Task requirements => Every record must be given again word for word; no picture belongs in the copy.

Excerpted data =>
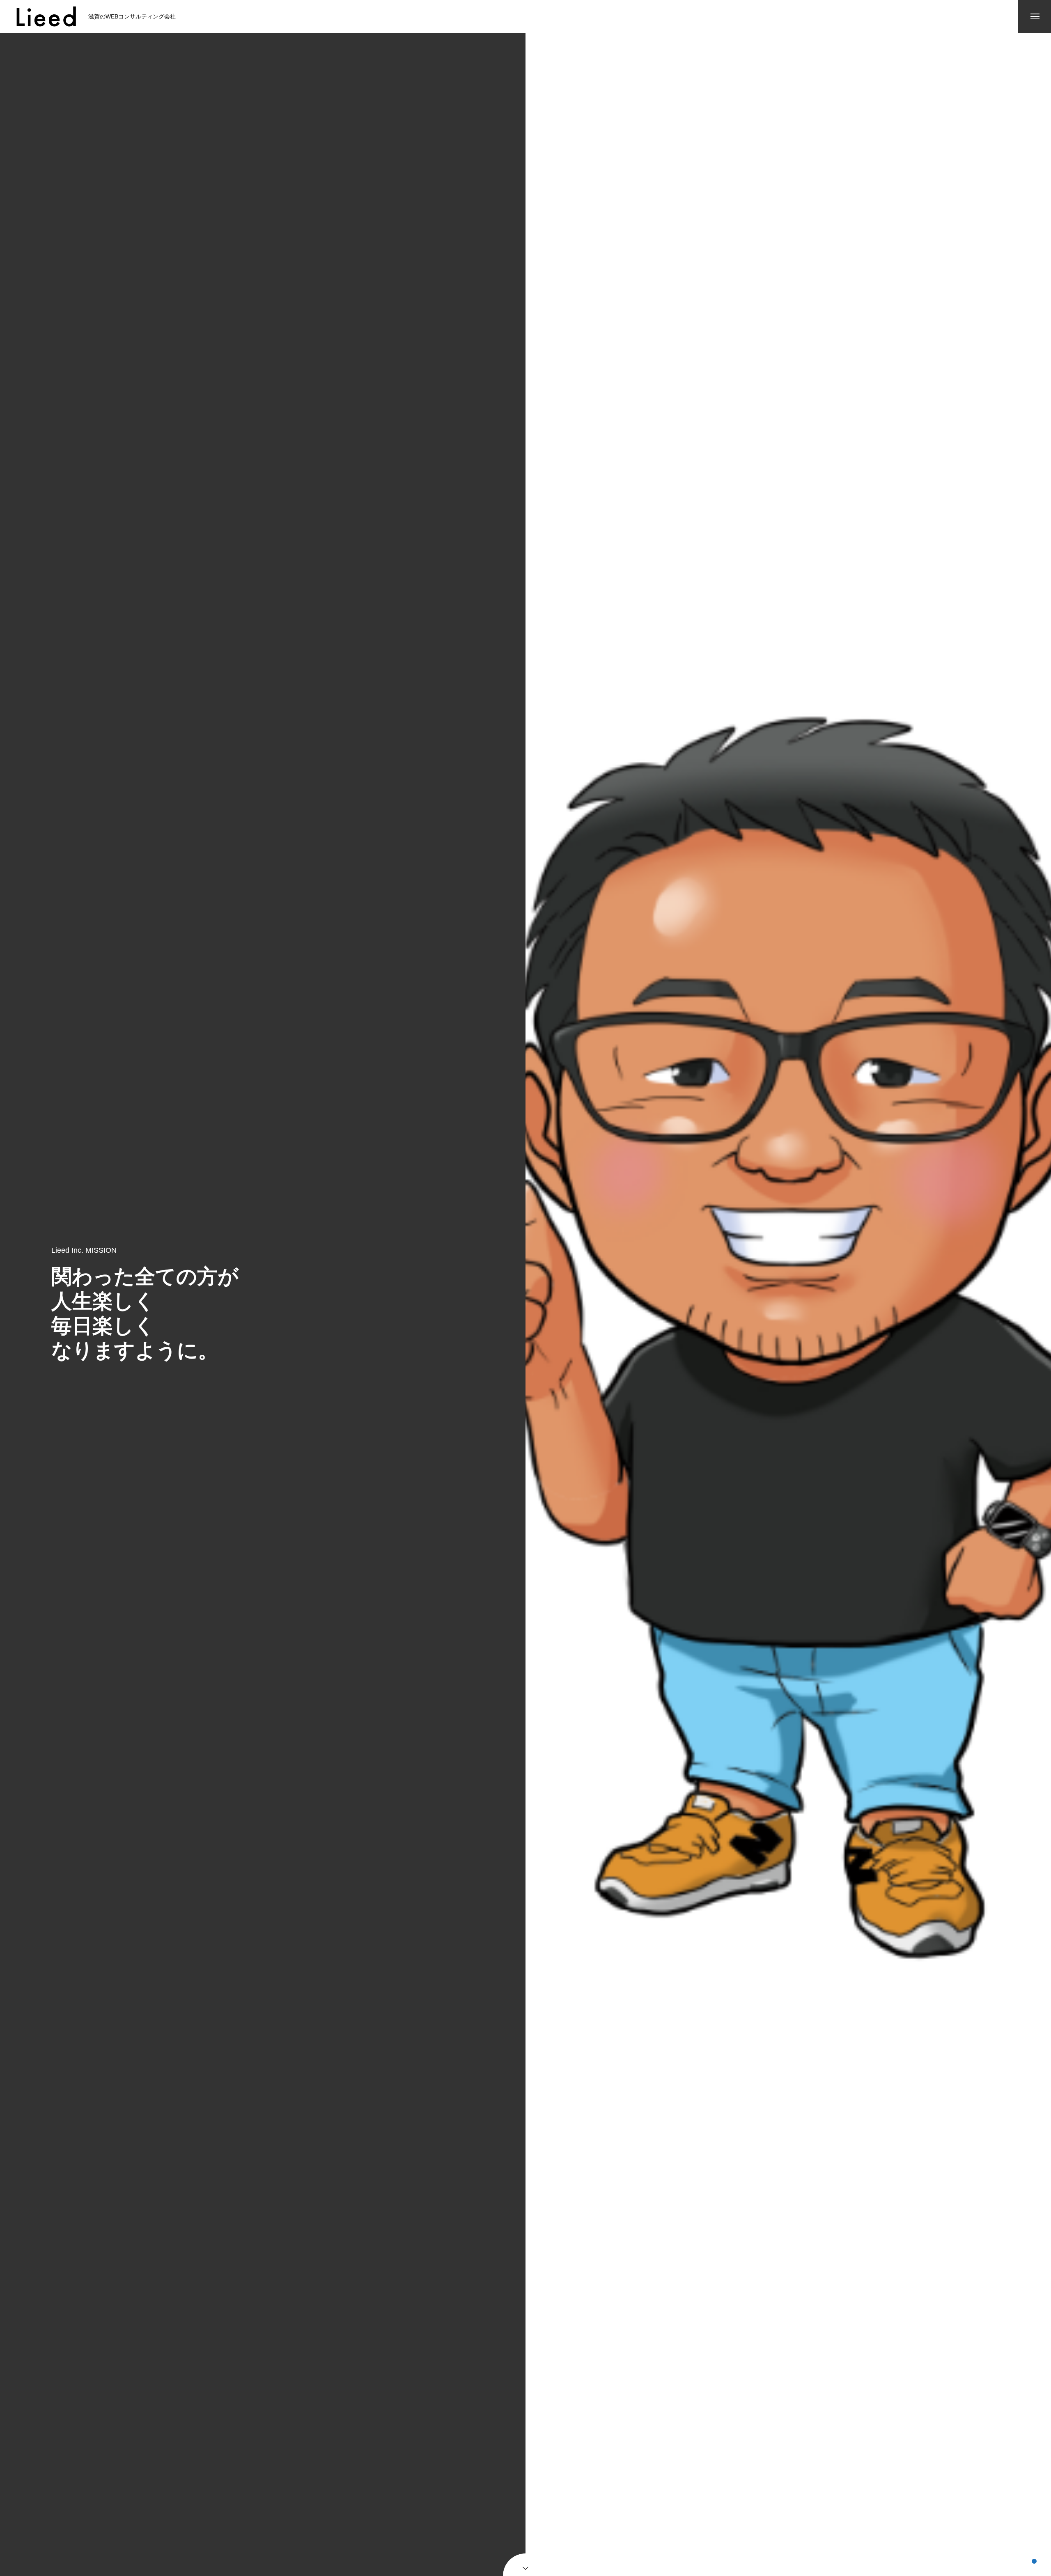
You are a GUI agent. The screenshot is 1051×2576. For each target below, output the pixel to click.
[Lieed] (46, 16)
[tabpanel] (788, 1304)
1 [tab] (1034, 2561)
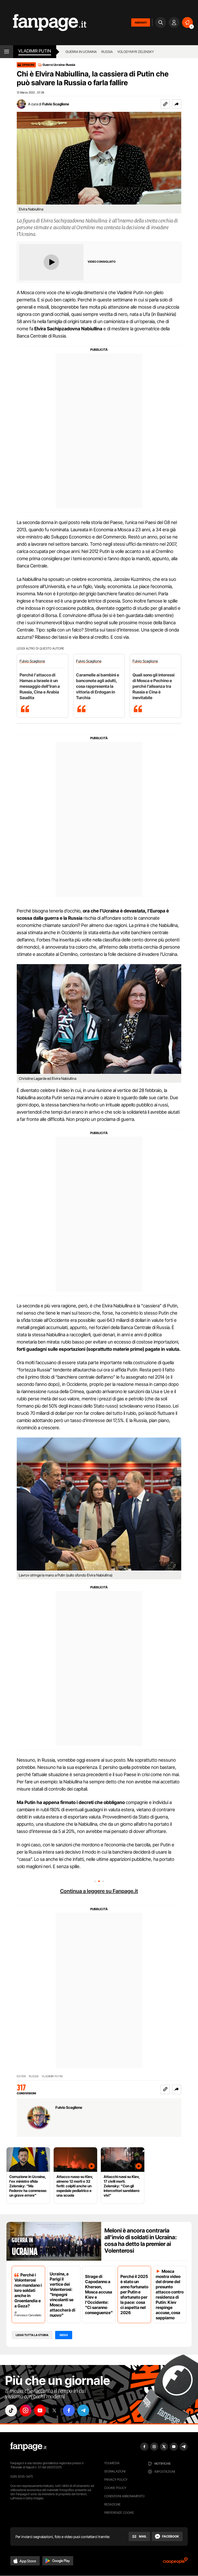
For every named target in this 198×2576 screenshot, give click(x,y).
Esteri (21, 2076)
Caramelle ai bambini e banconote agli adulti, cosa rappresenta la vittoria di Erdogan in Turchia (97, 686)
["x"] (54, 2410)
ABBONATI (141, 22)
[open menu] (6, 51)
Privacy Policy (115, 2479)
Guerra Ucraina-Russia (59, 65)
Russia (107, 52)
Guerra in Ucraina (81, 52)
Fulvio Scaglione (55, 104)
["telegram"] (83, 2410)
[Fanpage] (28, 2446)
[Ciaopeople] (175, 2562)
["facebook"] (69, 2410)
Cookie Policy (115, 2488)
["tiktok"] (11, 2410)
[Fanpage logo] (43, 22)
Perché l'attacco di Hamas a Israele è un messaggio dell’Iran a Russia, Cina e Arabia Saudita (40, 686)
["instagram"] (25, 2410)
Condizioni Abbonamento (124, 2496)
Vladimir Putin (34, 50)
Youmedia (112, 2463)
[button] (176, 104)
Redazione (112, 2504)
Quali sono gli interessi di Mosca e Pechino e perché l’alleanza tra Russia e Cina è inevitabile (154, 686)
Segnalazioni (115, 2471)
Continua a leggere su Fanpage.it (99, 1891)
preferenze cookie (119, 2513)
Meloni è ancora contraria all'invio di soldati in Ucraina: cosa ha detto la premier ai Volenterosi (140, 2240)
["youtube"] (40, 2410)
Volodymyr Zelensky (135, 52)
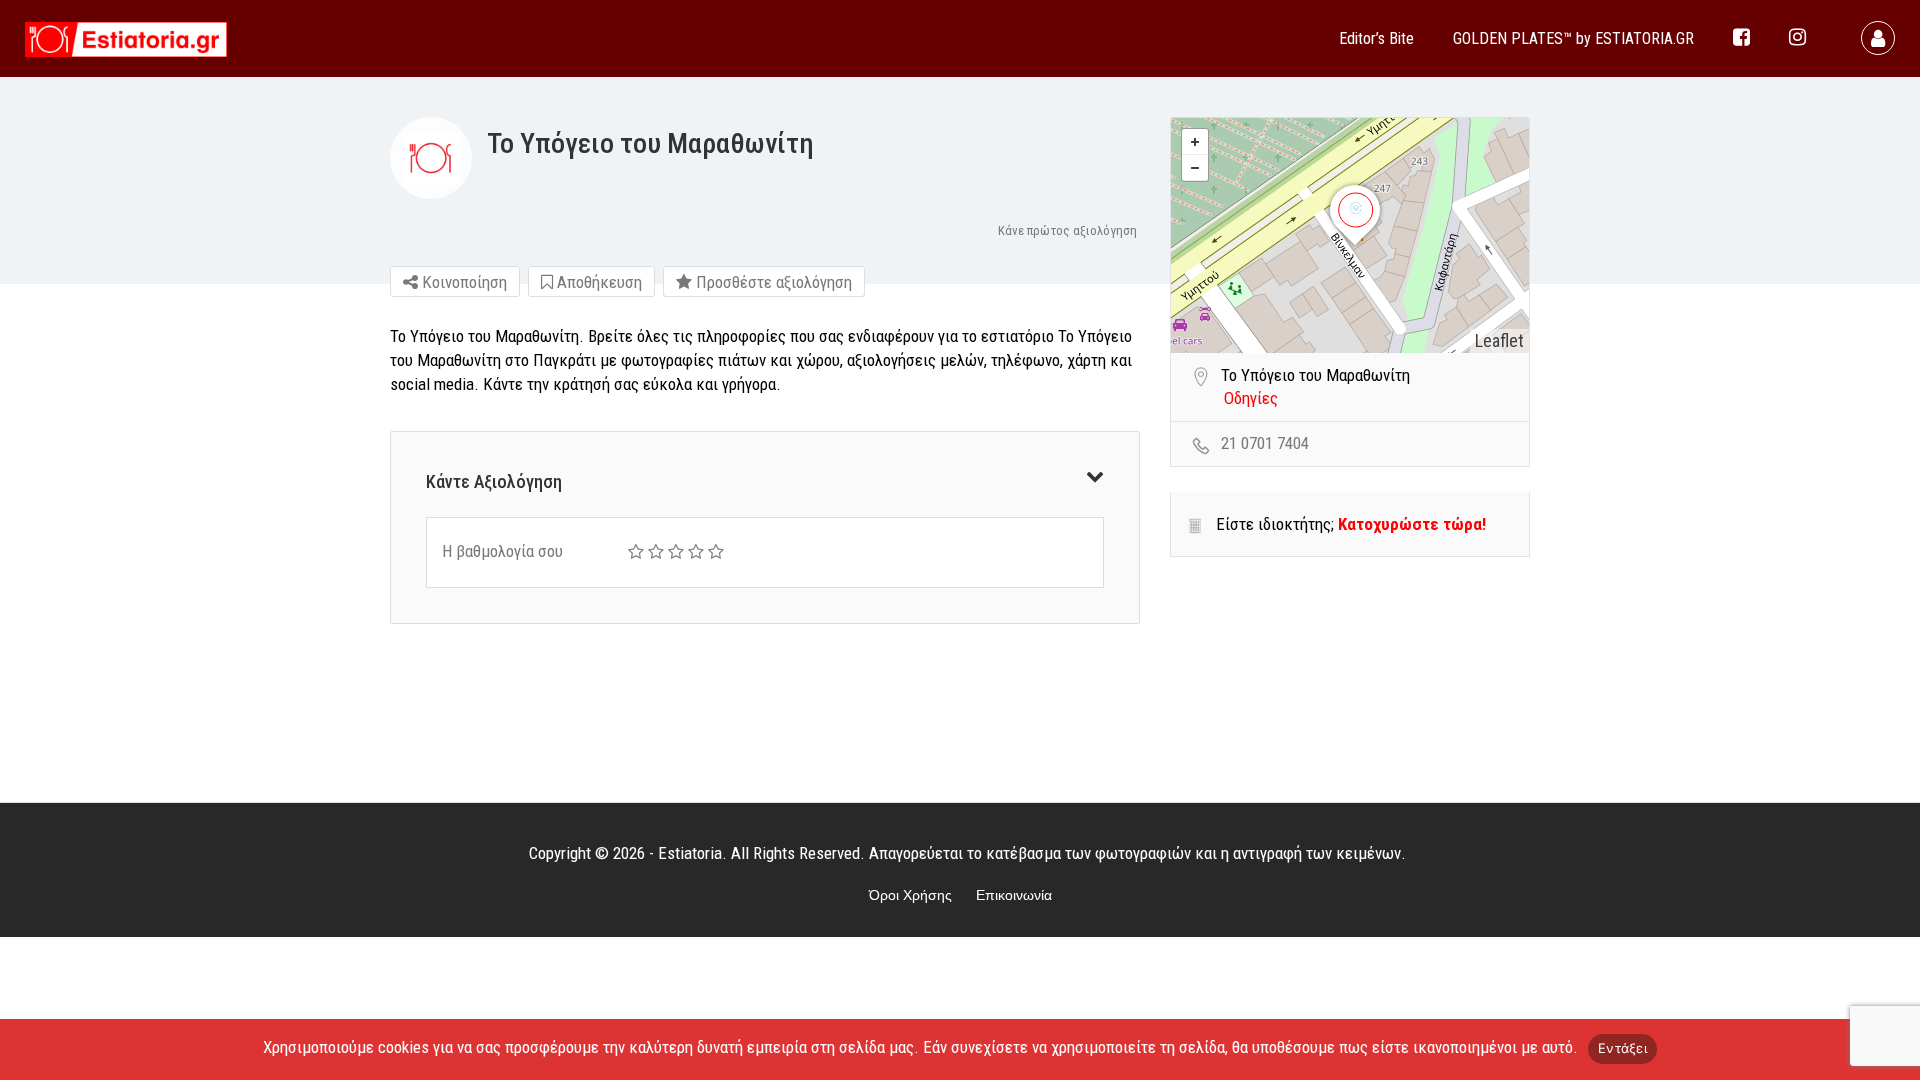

Response to the exercise =>
You are a GUI agent. The screenshot is 1051×2576. For each target below, output the pixel to click.
[Lieed] (46, 16)
[tabpanel] (788, 1304)
1 [tab] (1034, 2561)
For every named target in this 198×2576 screenshot, give click(x,y).
Esteri (21, 2076)
Caramelle ai bambini e banconote agli adulti, cosa rappresenta la vittoria di Erdogan in Turchia (97, 686)
["x"] (54, 2410)
ABBONATI (141, 22)
[open menu] (6, 51)
Privacy Policy (115, 2479)
Guerra Ucraina-Russia (59, 65)
Russia (107, 52)
Guerra in Ucraina (81, 52)
Fulvio Scaglione (55, 104)
["telegram"] (83, 2410)
[Fanpage] (28, 2446)
[Ciaopeople] (175, 2562)
["facebook"] (69, 2410)
Cookie Policy (115, 2488)
["tiktok"] (11, 2410)
[Fanpage logo] (43, 22)
Perché l'attacco di Hamas a Israele è un messaggio dell’Iran a Russia, Cina e Arabia Saudita (40, 686)
["instagram"] (25, 2410)
Condizioni Abbonamento (124, 2496)
Vladimir Putin (34, 50)
Youmedia (112, 2463)
[button] (176, 104)
Redazione (112, 2504)
Quali sono gli interessi di Mosca e Pechino e perché l’alleanza tra Russia e Cina è inevitabile (154, 686)
Segnalazioni (115, 2471)
Continua a leggere su Fanpage.it (99, 1891)
preferenze cookie (119, 2513)
Meloni è ancora contraria all'invio di soldati in Ucraina: cosa ha detto la premier ai Volenterosi (140, 2240)
["youtube"] (40, 2410)
Volodymyr Zelensky (135, 52)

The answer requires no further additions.